++++ Source excerpt

Can't go wrong with 511
But I don't think you can get them for $40.


----------



## mycrofft (May 9, 2012)

Forty buck polishable shoes are for funeral homes.
A black sports shoe can be had for about $40 at outlets but how much time do you want to spend looking for them? Mostly they are not the sleek things an employer might prefer, do not protect your toes or ankles, and might have crummy arch support.

A cheap boot can be even worse.

I used my "chukka boots" from basic training (ankle high not mid-calf like combat boots) with very good effect. And get some decent socks too.


----------



## bigbaldguy (May 9, 2012)

Sketchers makes some shoes that will take a polish. They aren't really designed to be polished but they look good when they are. They run about 40-50 dollars. 

http://www.skechers.com/style/76778/work-oswald-balder/blk

better yet go to academy and pick up a pair of these. This is what I wear while doing EMS. You can polish them till they gleam if you work at it.

http://www.academy.com/webapp/wcs/s...10151_10051_147285_-1?color=Black&N=891782427


----------



## bigbaldguy (May 9, 2012)

bigbaldguy said:


> Sketchers makes some shoes that will take a polish. They aren't really designed to be polished but they look good when they are. They run about 40-50 dollars.
> 
> http://www.skechers.com/style/76778/work-oswald-balder/blk
> 
> ...



edit
Sorry boot was wrong link these are the ones I have. Still going strong after almost 3 years.
http://www.academy.com/webapp/wcs/s...10151_10051_147272_-1?color=Black&N=891782427


----------



## Flightorbust (May 9, 2012)

I wore a pair of sketchers. You can always go to a goodwill and see what they have. For the third ride it will depend on who you ride with. Ive had crews that had me sit there and just give o2 ive had crews that would clear spinal and then make me lead on the scene and let me run the show. Then ive had crews laugh at me for the 80house year pld lady that tried to molest me.


----------



## Lozenger19 (May 10, 2012)

I ware magnum classic army boots. They look smart and are very comfortable


----------



## Aprz (May 10, 2012)

Yes you are over thinking this too.


----------



## GorillaMedic (Jul 9, 2012)

I think $40 is too small a spending limit. I personally have worn 5.11 Tactical Company Boots (with the safety toes) for the past three years and love them. They are comfortable, look good, and are easy to get on and off in the middle of the night.

If you are doing 911 stuff, you'll want something waterproof and over the ankle. I'm sure other folks here can echo that.

Ultimately, you gotta take care of your feet—they take care of the rest of you.


----------



## EpiEMS (Jul 9, 2012)

Better off with boots than shoes. Waterproof? Depends on where you are. But boots, definitely, rather than shoes.


----------



## WestMetroMedic (Jul 10, 2012)

I wear doc martens most of the time which do fine even in the ice and snow, and can double as a decent black casual shoe.  I do have 8"boots i wear for fresh snow shifts and anything below -10 degrees f but my docs are my go to for 85% of the year.

I can get about 3 solid years (1200 runs/year) out of a pair of docs although i do replace the insole yearly.

++++++++

## What to work on
a: According to the forum thread, how many years does WestMetroMedic get out of a pair of docs?
b: Echo the stretch of the forum thread from "Better off with" through "of the year.".
The rows after the forum thread are separate material.

++++ Material

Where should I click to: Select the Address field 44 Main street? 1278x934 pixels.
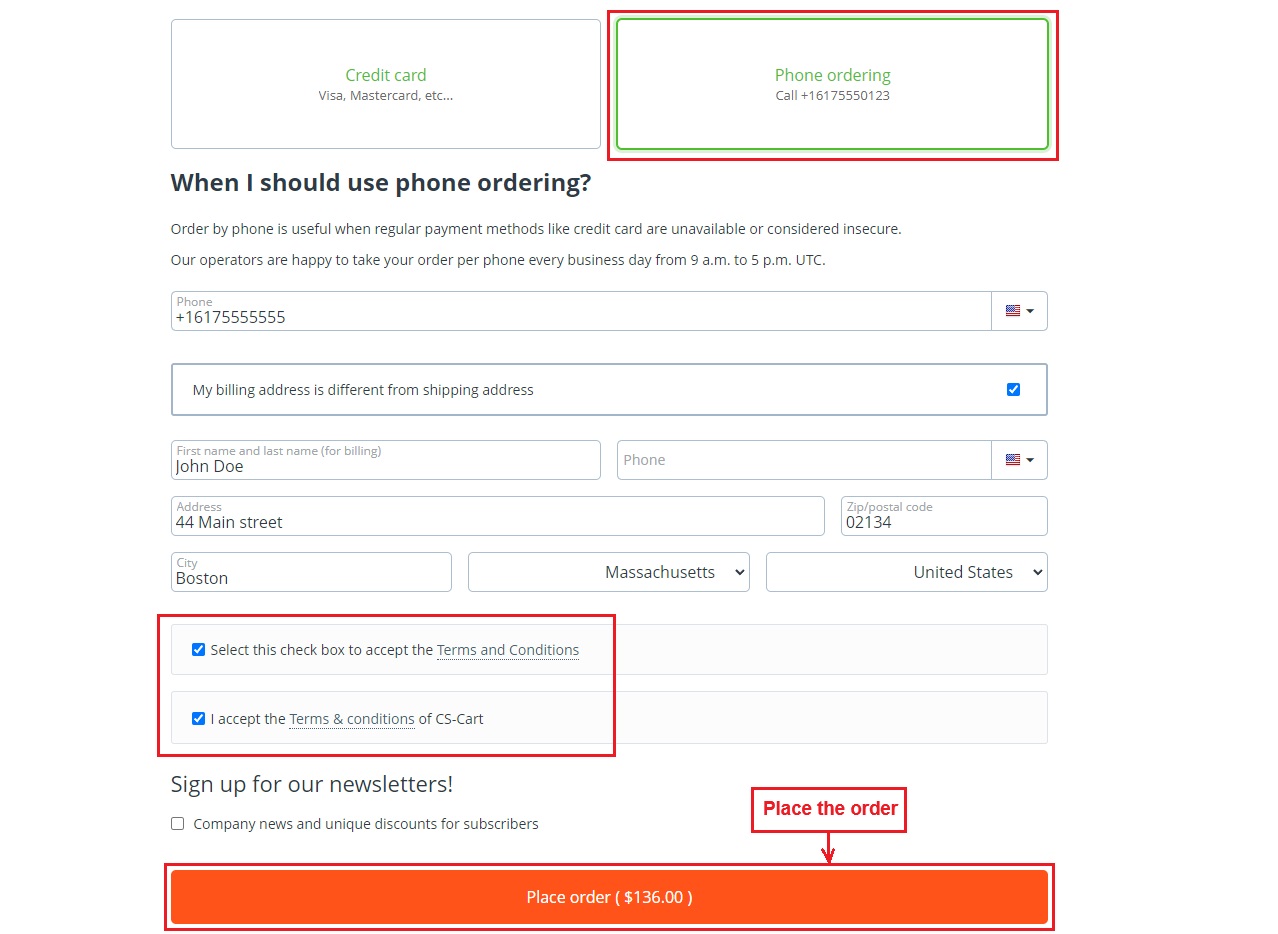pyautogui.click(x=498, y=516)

++++++++
++++ Material

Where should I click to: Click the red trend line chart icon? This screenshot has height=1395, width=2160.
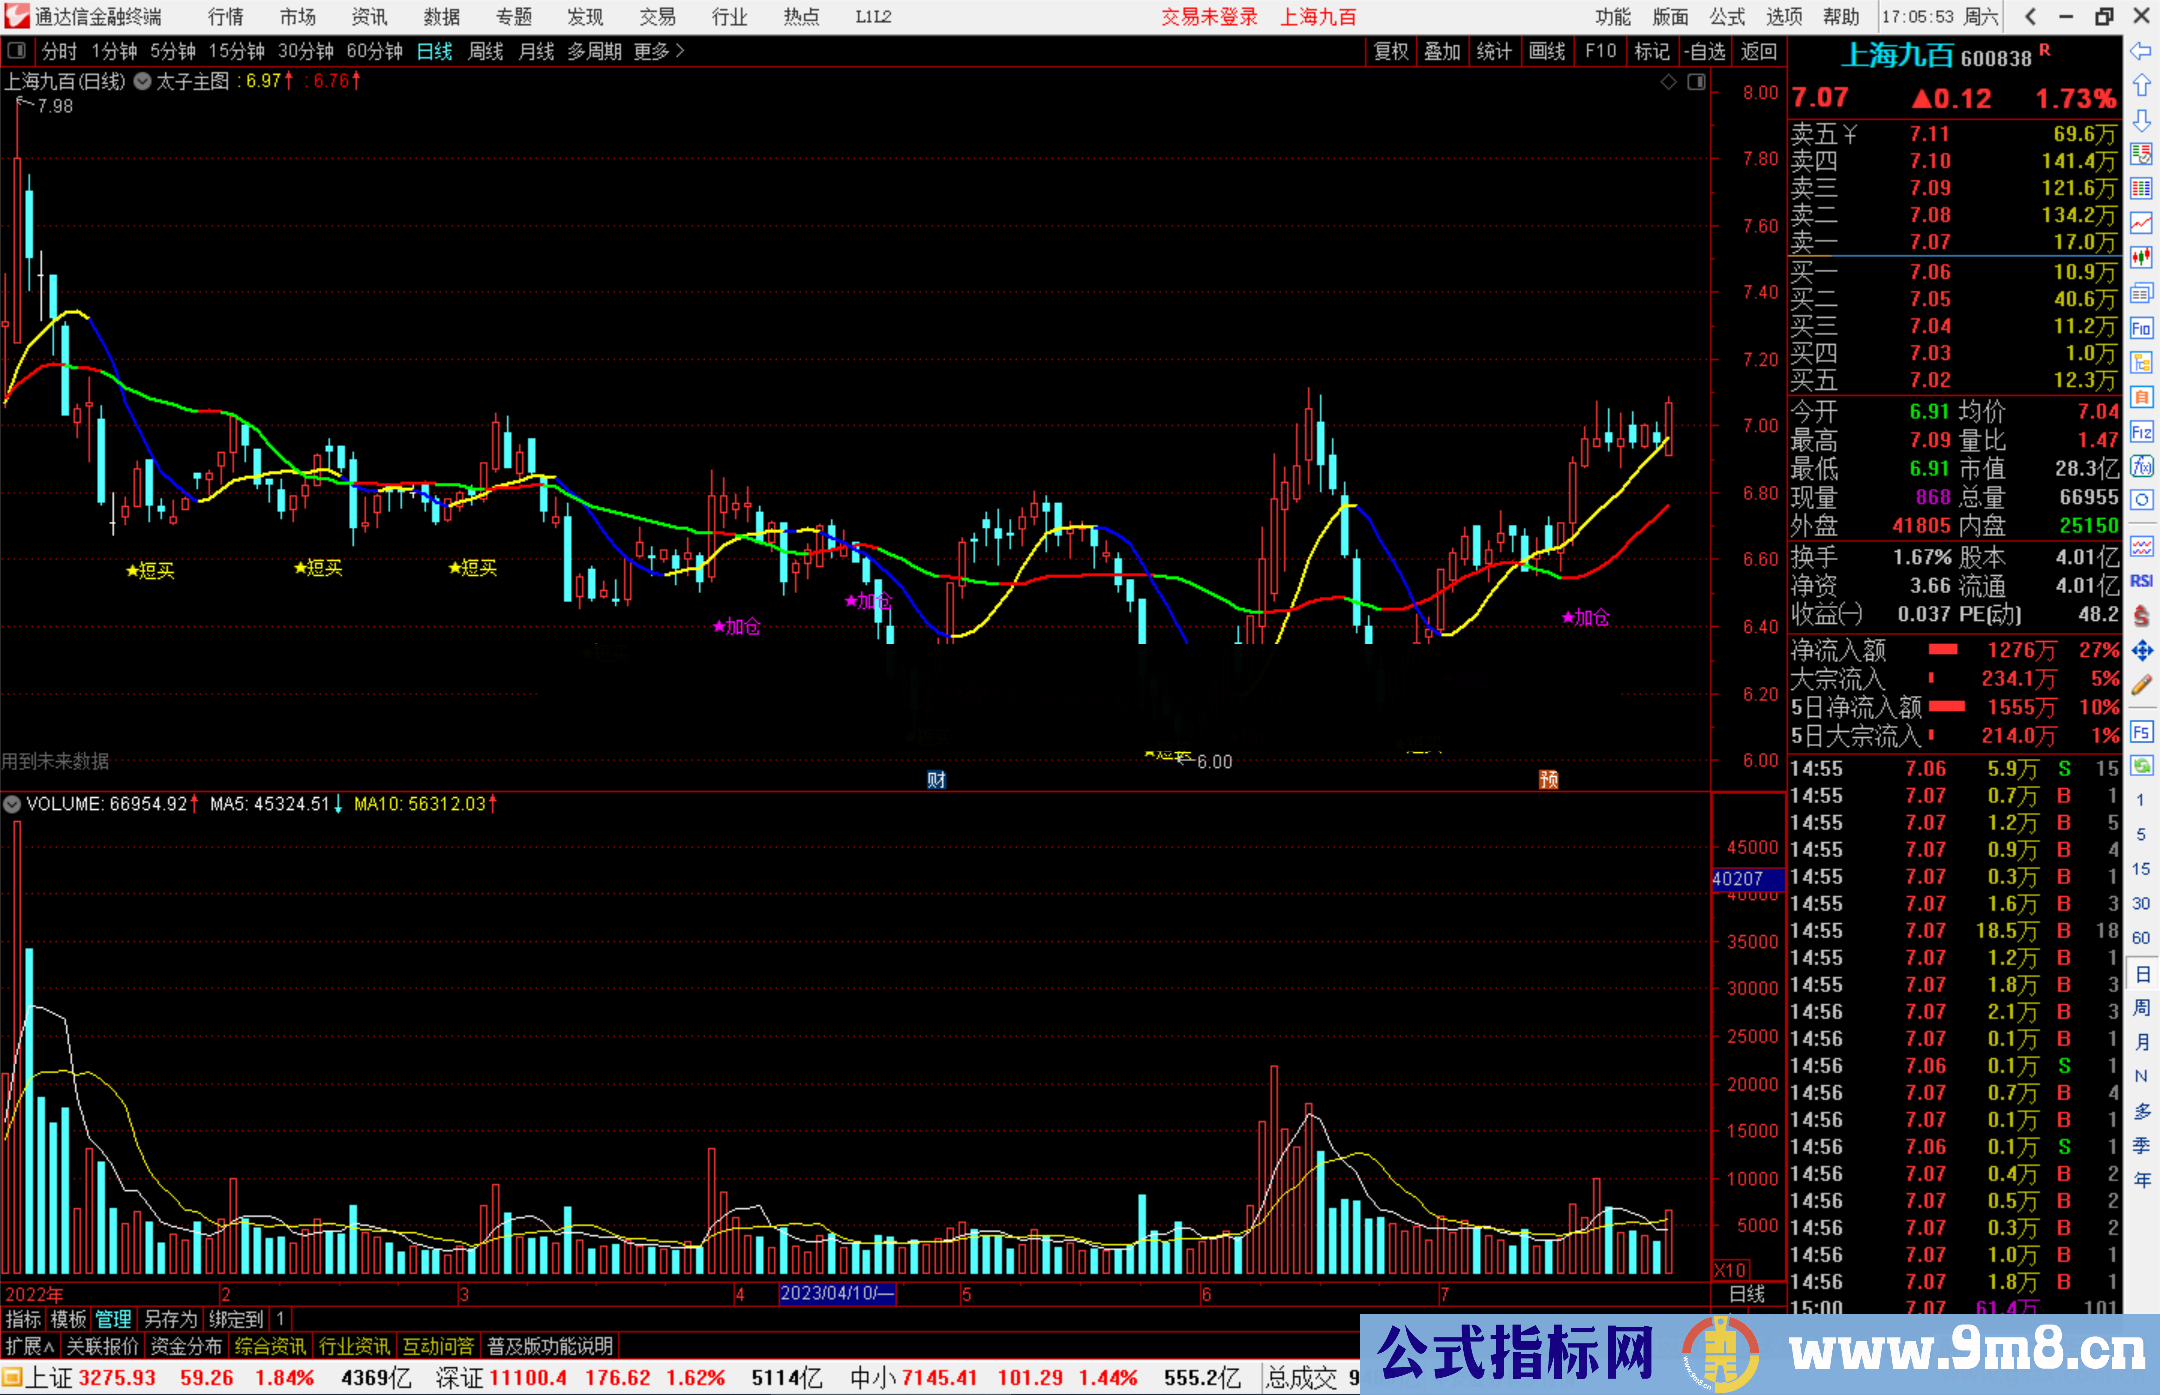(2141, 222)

++++++++
++++ Material

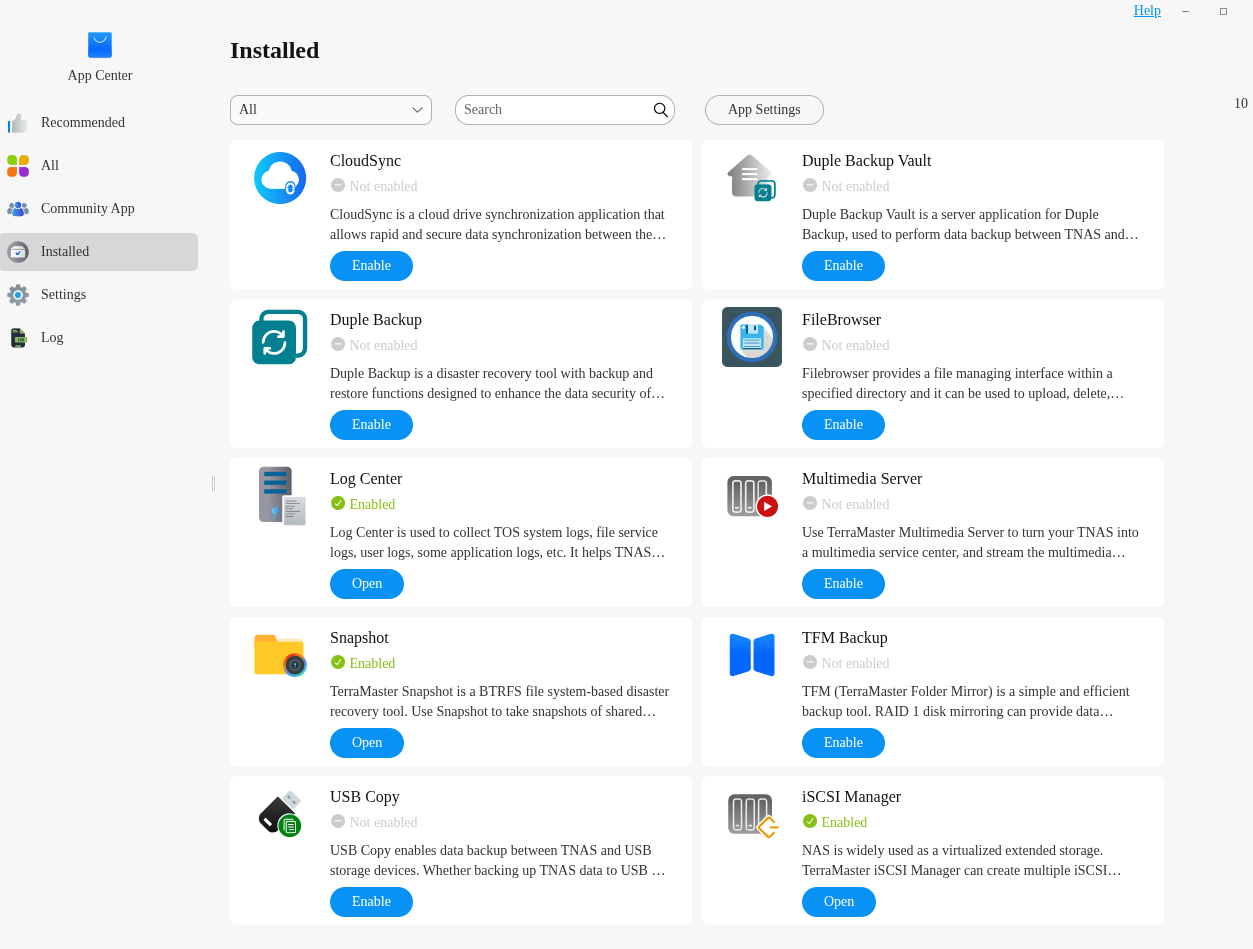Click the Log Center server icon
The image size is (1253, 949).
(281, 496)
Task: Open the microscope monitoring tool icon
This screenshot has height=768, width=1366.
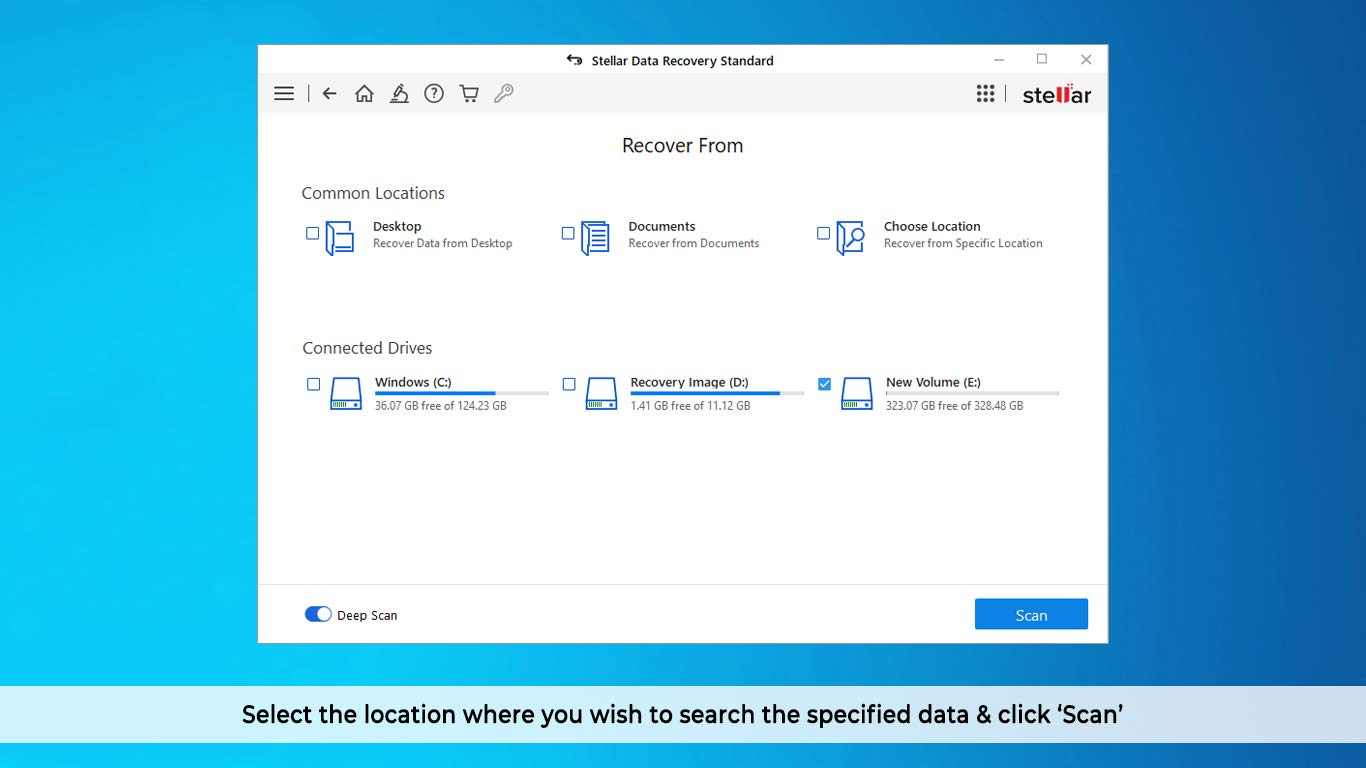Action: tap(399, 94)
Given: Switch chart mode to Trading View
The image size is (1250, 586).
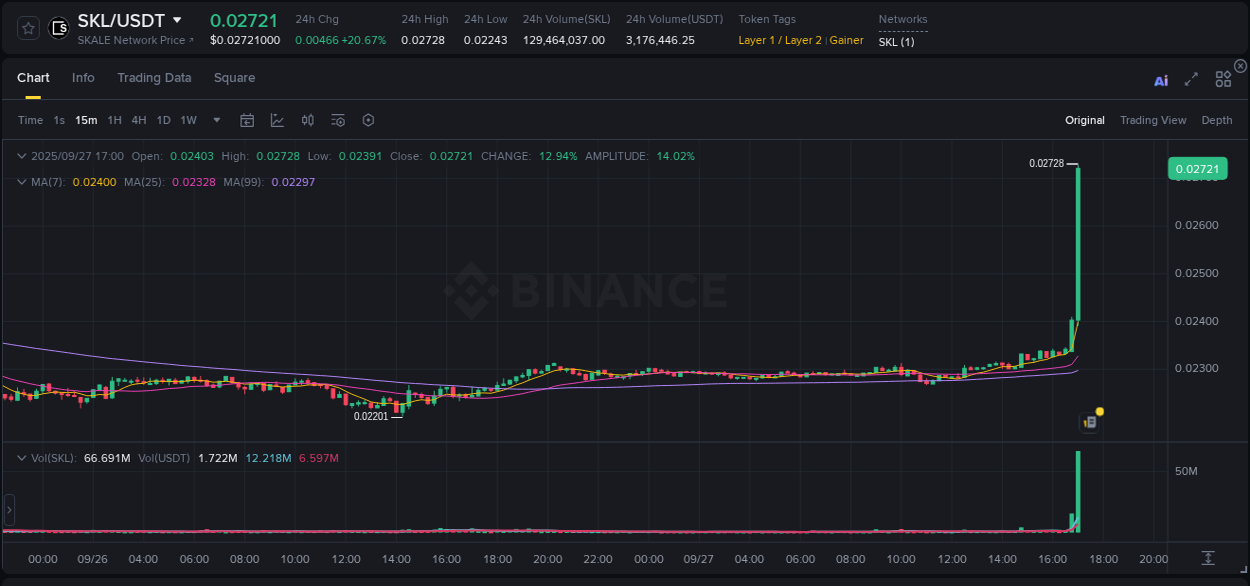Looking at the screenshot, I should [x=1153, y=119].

++++++++

## Full solutions
a: About 3 solid years, at 1200 runs per year.

b:
Better off with boots than shoes. Waterproof? Depends on where you are. But boots, definitely, rather than shoes.


----------



## WestMetroMedic (Jul 10, 2012)

I wear doc martens most of the time which do fine even in the ice and snow, and can double as a decent black casual shoe.  I do have 8"boots i wear for fresh snow shifts and anything below -10 degrees f but my docs are my go to for 85% of the year.